At the start of an experiment, a certain population consisted of 3

Question

At the start of an experiment, a certain population consisted of 3 animals. At the end of each month after the start of the experiment, the population size was double its size at the beginning of that month. Which of the following represents the population size at the end of 10 months?

(A) 2^3
(B) 3^2
(C) 2(3^10)
(D) 3(2^10)
(E) 3(10^2)

Kudos for a correct solution.

(A) 2^3
(B) 3^2
(C) 2(3^10)
(D) 3(2^10)
(E) 3(10^2)

Skywalker18 · Accepted Answer

At time when the experiment started , Population N = 3
At end of the first month , Population N1= 3x2 = 6
At end of the second month , Population N2= 6x2 = 12 = 3 * 2^{2}

At the end of nth month , Population Nn =  3 * 2^{n}

Answer D when n =10

BrentGMATPrepNow · Answer

This is a great candidate for creating a   growth table

ELAPSED TIME (in months)  | NUMBER OF ANIMALS  
 0  |  3  
 1  | ( 3 ) (2)  animals   doubles  each month] 
 2  | ( 3 ) (2)  (2)  animals 
 3  | ( 3 ) (2)  (2)  (2)  animals 
 4  | ( 3 ) (2)  (2)  (2)  (2)  animals 
.
.
.
We can see the pattern and recognize that, at the end of month  10 , we'll have the product of one  3  and  ten   2 's. 
.
.
 10  | ( 3 ) (2)^10

Answer: D

Cheers,
Brent

lipsi18 · Answer

At the beginning of the month the number is 3;
At the end of 1st month number is 3*2
At the end of 2nd month number is 3*2^2
hence at the end of 10th month =3*2^10
Hence answer is D

v12345 · Answer

population at starting of experiment = 3
at the end of 1st month population = 3 * 2
at the end of 10th month population = 3 * 2^10

Answer option D

BPHASDEU · Answer

A very simple formula that always helps me with these types of questions:

Final population = S * P ^ (t/i)
S -> starting population
P -> progression (2 - doubles, 3- triples etc.)
t -> time
i -> interval

In our case it is a simple solution, which is : Final population = 3 * 2 ^ (10/1)
so it is 3 * 2^10 -> D

EMPOWERgmatRichC · Answer

Hi All,

This is a great 'concept' question - if you recognize the concept involved, then you don't have to do any actual math to solve this problem. If you're not sure how the math 'works' however, you can still use a bit of 'brute force' to define the pattern involved and still get the correct answer.
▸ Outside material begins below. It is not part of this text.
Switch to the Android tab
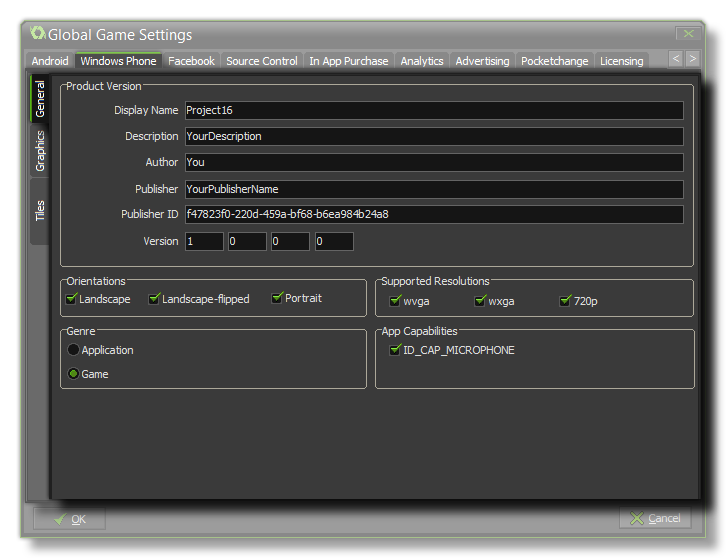This screenshot has width=726, height=558. point(50,61)
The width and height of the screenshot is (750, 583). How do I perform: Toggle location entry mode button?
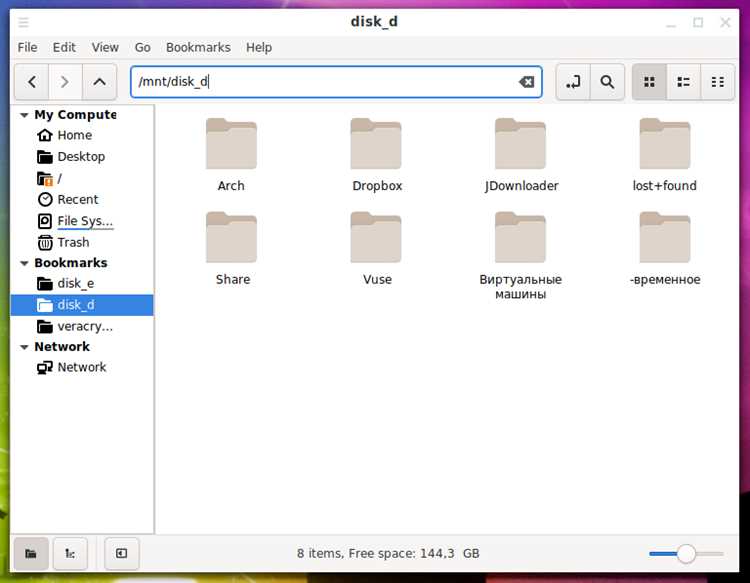pyautogui.click(x=573, y=82)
We're told that a population starts with 3 animals and at the end of each month, the population DOUBLES. We're asked for the size of the population at the end of 10 months.
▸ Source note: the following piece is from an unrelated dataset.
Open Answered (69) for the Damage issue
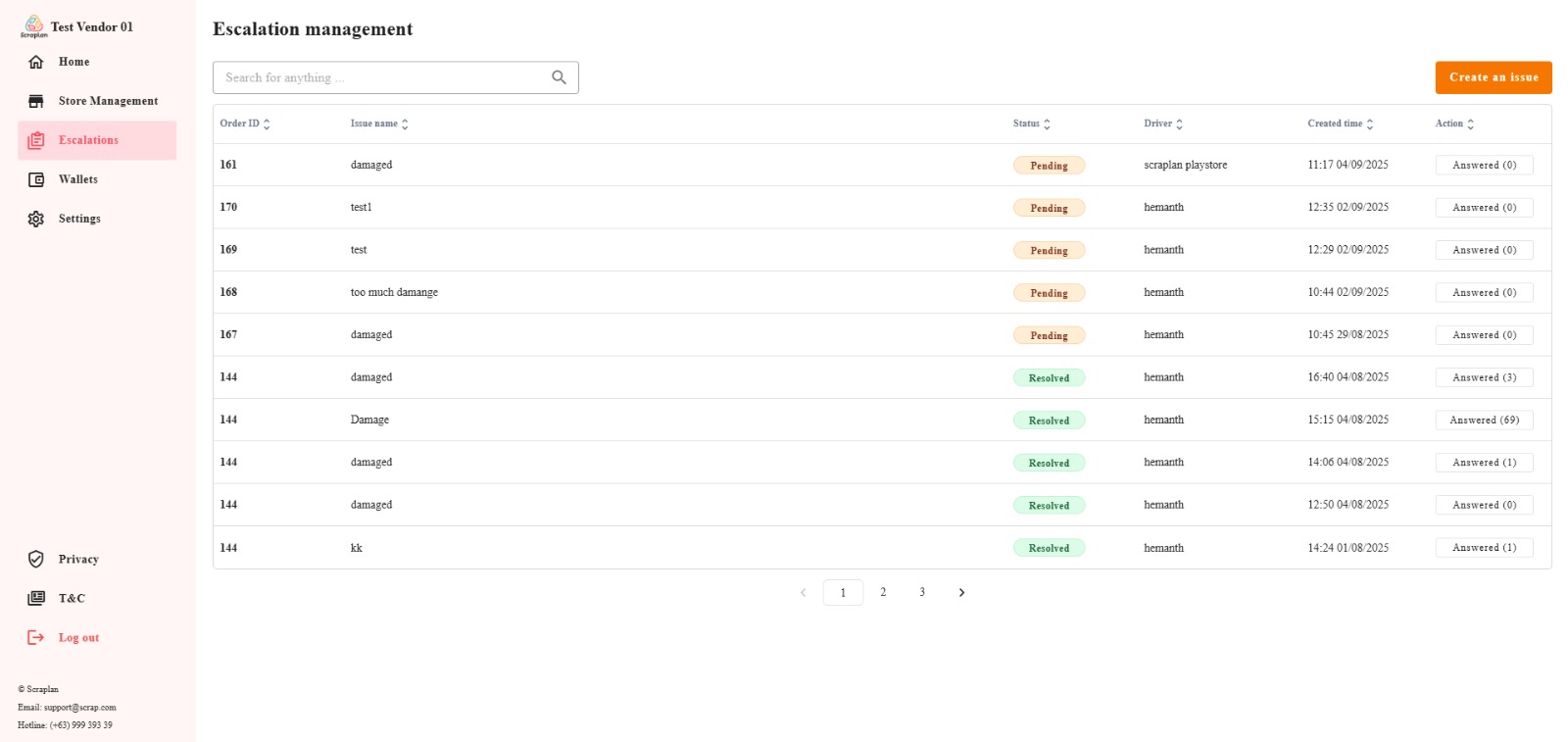Image resolution: width=1568 pixels, height=742 pixels. coord(1484,420)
Based on the 'growth' that's defined, we can list out the first few months worth of data for reference....

Start = 3 animals
Mo. 1 = 3(2) = 6 animals
Mo. 2 = 6(2) = 12 animals
Mo. 3 = 12(2) = 24 animals
Etc.

Notice how each month we multiply the prior month by TWO. That is the pattern involved. We start with 3, then multiply by 2 over-and-over. Since there are 10 months, there will be 10 "multiply by 2s", so the correct answer must be....

Final Answer:  D

GMAT assassins aren't born, they're made,
Rich

ScottTargetTestPrep · Answer

We are given that a certain population consisted of 3 animals and that at the end of each month after the start of the experiment, the population size was double what it had been at the beginning of that month. Thus:

End of Month 1 = 3 x 2 = 3 x 2^1

End of Month 2 = 3 x 2 x 2 = 3 x 2^2

End of Month 3 = 3 x 2 x 2 x 2 = 3 x 2^3

We see that after each month the value increases by a factor of two. Thus:

End of Month 10 = 3 x 2^10

Answer: D

Shiv2016 · Answer

I think its a GP:
3*2, 3*2*2, 3*2*2,.....................

First term= 6
Common ratio= 2

10th term= first term*common ratio^(n-1)
= 6*2^9
=2*3*2^9
=3*2^10

SIDDHARTH1901 · Answer

End of Month 1 = 3 x 2 = 3 x(2^1)

End of Month 2 = 3 x 2 x 2 = 3x(2^2)

End of Month 3 = 3 x 2 x 2 x 2 = 3x(2^3)

We see that after each month the value increases by a factor of two. Thus:

End of Month 10 = 3 x (2^10)

Answer: D
_________________

Posted from my mobile device

GMATinsight · Answer

Answer: Option D

Video solution by  GMATinsight

https://www.youtube.com/watch?v=eGq9twKdPzA

avigutman · Answer

Video solution from Quant Reasoning: Subscribe for more: https://www.youtube.com/QuantReasoning? ... irmation=1 https://www.youtube.com/watch?v=-dWmh4gmEIM

NiksM · Answer

I understand the general way of solution. However as it's the arithmetic progression with common ratio r=2, how to apply the AP sum formula : (First Term)x (r^n-1 / r-1) ? Because with this formula, and is 3(2^9). What am I missing ?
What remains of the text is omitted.